— Source extract —
START
As far as price goes depends on the quality of the coins, current buyers’ sentiment towards them and the rarity.
G, VG, F ,VF, EF, aUnc, Unc, ChUnc, Gem

Since coins have been picked up by super funds it is now hard to get good quality coins to finish my collection  On the plus side they are worth a hell of a lot more. Be very careful of some of the coin companies around now. They charge up to 1000% for coins to take advantage of the super investors. Don't believe the hype. Get Renniks, or check online before you buy. Also check the coin is roughly the grade they say it is (which can be tough for the novice).


----------



## pixel (4 May 2010)

Boyou said:


> Ressurecting this one from the archives
> 
> With the increase in price of PMs ..has anyone been collecting silver or gold coins?Not for the collecting value ,but just because the metals are on the up?
> 
> ...




I hope you're right about silver coins increasing;
I have a set of 10 DM Olympic coins (Munich 1972 motif), but last time I checked on eBay, bids don't even cover half the denomination.
Round Australian 50c pieces that used to fetch $100 years ago are currently bid $135 - for a bag of 20! Very volatile business, coins are


----------



## Ageo (4 May 2010)

pixel said:


> Very volatile business, coins are




The key to buying coins is never pay more than the metal value of that coin.

i.e If i buy a a gold coin which is 22ct and weighs 8 grams then you need to work out the gold value for that coin. If you pay more than that well your already playing the catch up game.

Remember if you pay less/or same than the metal value for that coin then the premium on that coin is all "extra". Like anything you make your money when you buy not sell.


----------



## Dowdy (4 May 2010)

pixel said:


> Round Australian 50c pieces that used to fetch $100 years ago are currently bid $135 - for a bag of 20! Very volatile business, coins are




50c rounds were never that high (per piece). They would fetch $100+ if they were proof coins which are only found in the 1966 proof coin set. I got one of those lying around





Ageo said:


> The key to buying coins is never pay more than the metal value of that coin.
> 
> i.e If i buy a a gold coin which is 22ct and weighs 8 grams then you need to work out the gold value for that coin. If you pay more than that well your already playing the catch up game.
> 
> Remember if you pay less/or same than the metal value for that coin then the premium on that coin is all "extra". Like anything you make your money when you buy not sell.




That's not the *'key'* to collecting coins. You have top follow the market to know what coins will increase in the future. For example, the $10/$25 gold proof kangaroo has done really well in the past and the 2010 edition did really well too. I think it's worth 2x it retail value already.

If a coin sells out in a few hours, as some have, then it's usually a good indication to get the next years edition as soon as it comes out and try and buy as many as you can as those type of coins are extremely liquid and will sell easily if you need the cash.

But my recent purchases have been mainly because i like the look of them. My favourites are the uncut notes - so nice to look at


----------



## Ageo (4 May 2010)

Dowdy said:


> That's not the *'key'* to collecting coins. You have top follow the market to know what coins will increase in the future. For example, the $10/$25 gold proof kangaroo has done really well in the past and the 2010 edition did really well too. I think it's worth 2x it retail value already.
> 
> If a coin sells out in a few hours, as some have, then it's usually a good indication to get the next years edition as soon as it comes out and try and buy as many as you can as those type of coins are extremely liquid and will sell easily if you need the cash.
END
[Screenshot and document pointing data]
START
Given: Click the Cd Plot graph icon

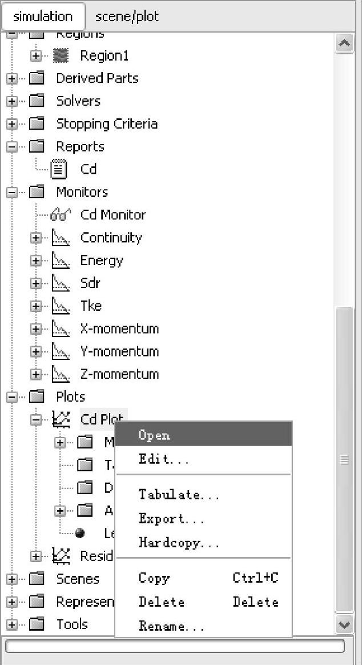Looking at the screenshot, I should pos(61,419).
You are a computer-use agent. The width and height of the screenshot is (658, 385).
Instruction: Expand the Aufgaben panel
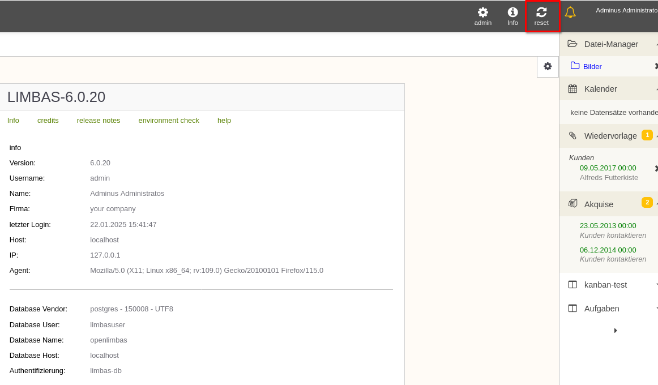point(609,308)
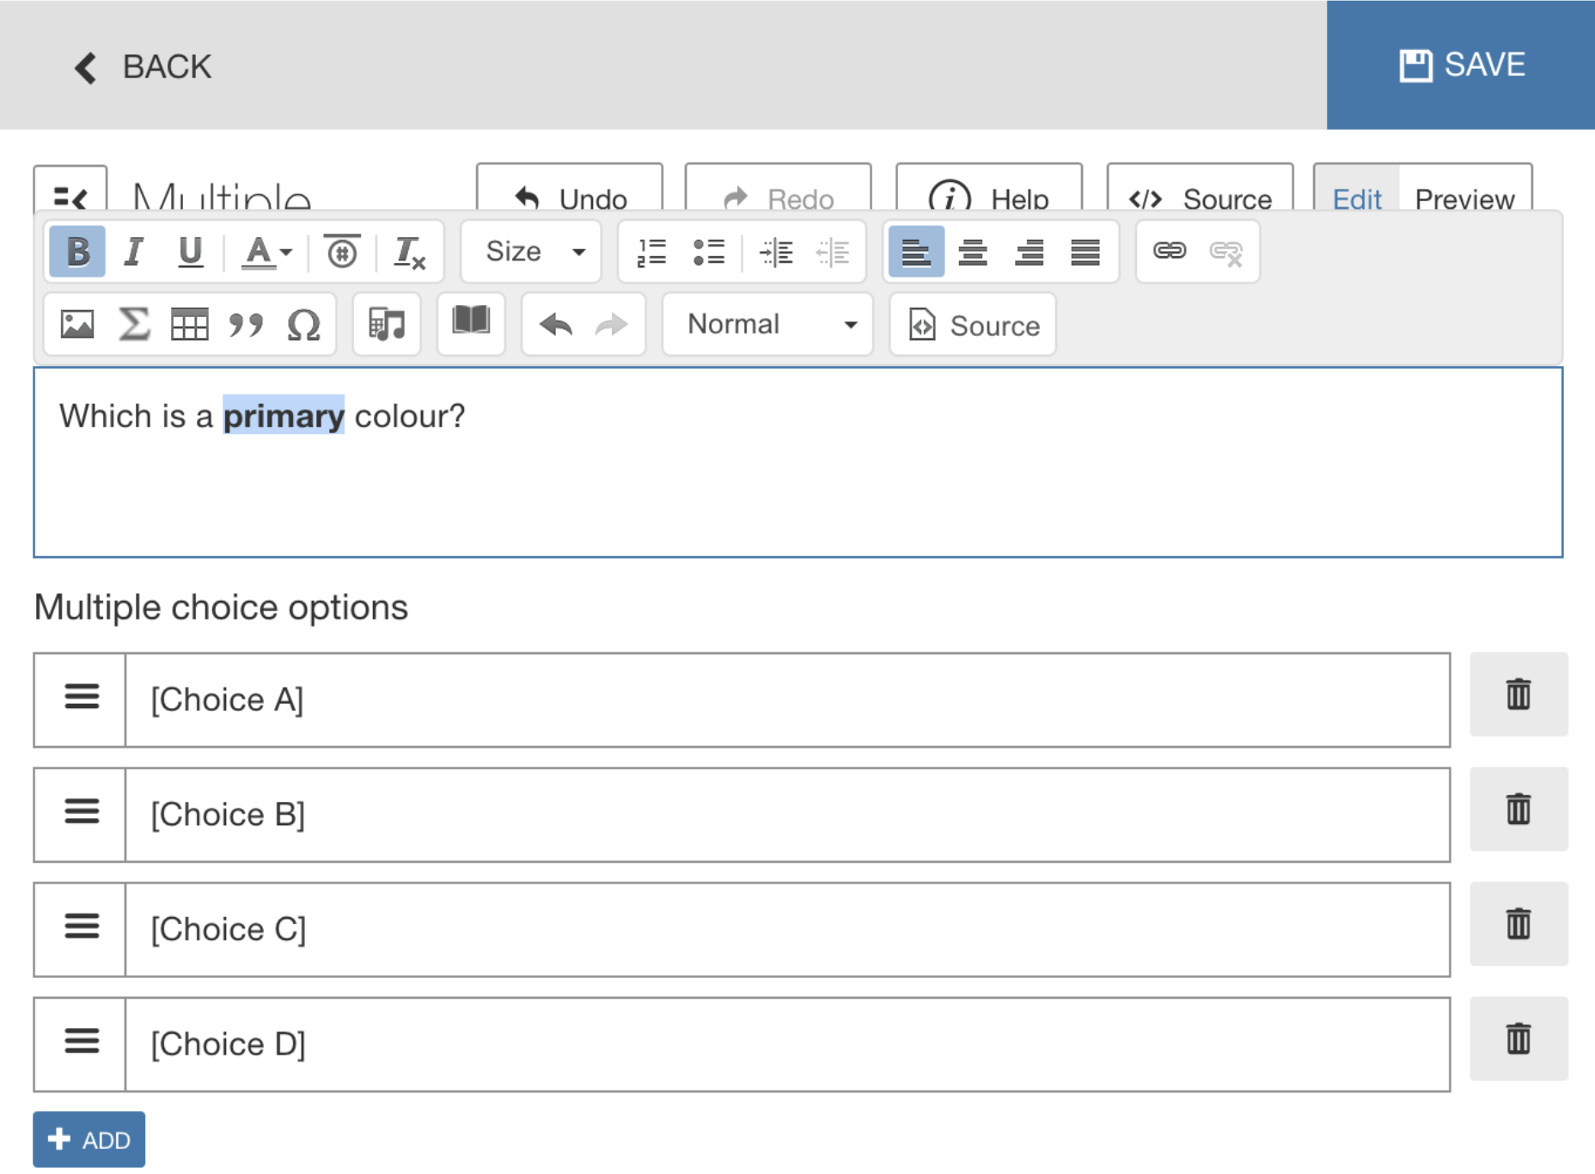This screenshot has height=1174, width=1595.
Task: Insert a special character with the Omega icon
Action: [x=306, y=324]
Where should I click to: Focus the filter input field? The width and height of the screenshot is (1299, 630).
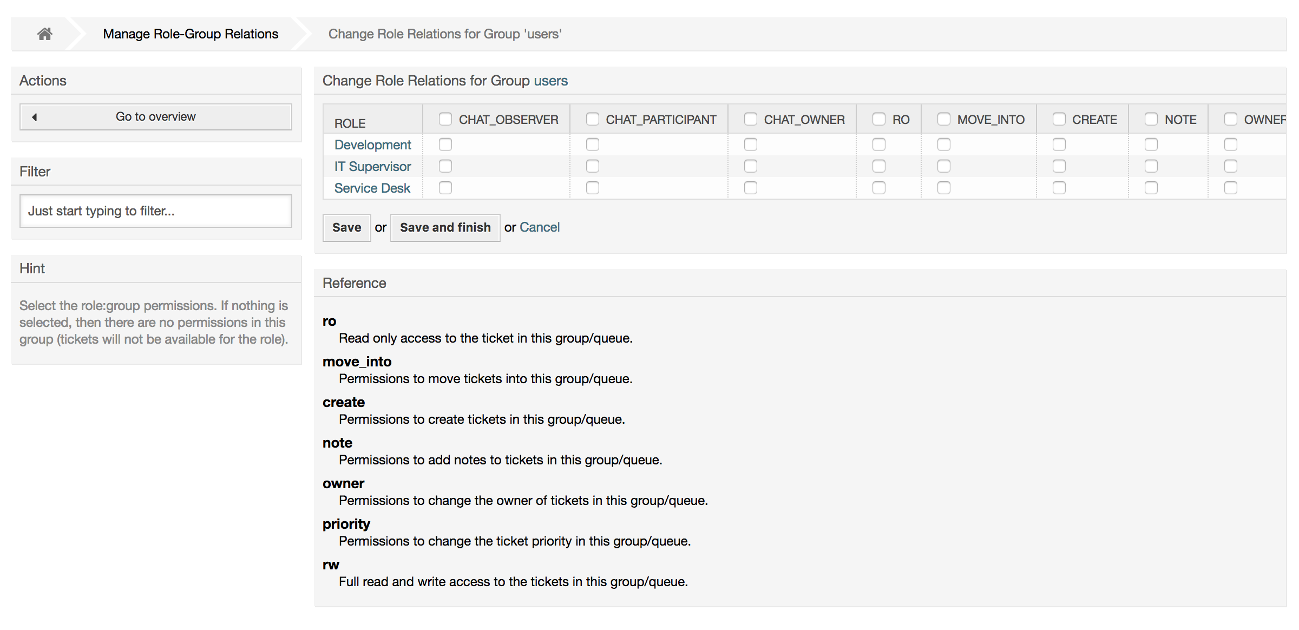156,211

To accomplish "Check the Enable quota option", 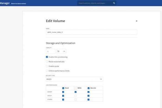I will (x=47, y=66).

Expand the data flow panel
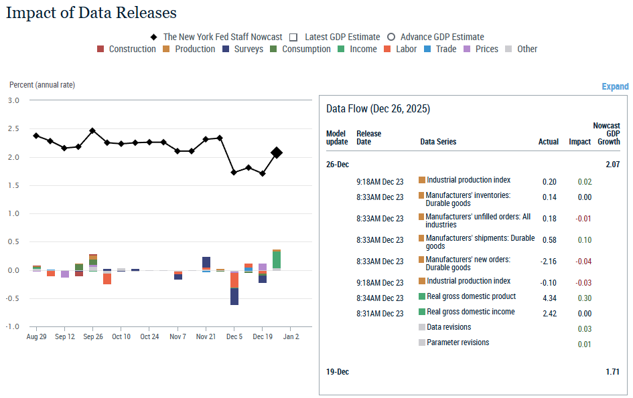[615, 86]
END
— Exercise goal —
Retype the coin-collecting thread word for word, beginning at the words "Since coins have" and stopping after "pixel (4 May 2010)". None of the items is needed for the tasks.

— Response below —
Since coins have been picked up by super funds it is now hard to get good quality coins to finish my collection  On the plus side they are worth a hell of a lot more. Be very careful of some of the coin companies around now. They charge up to 1000% for coins to take advantage of the super investors. Don't believe the hype. Get Renniks, or check online before you buy. Also check the coin is roughly the grade they say it is (which can be tough for the novice).


----------



## pixel (4 May 2010)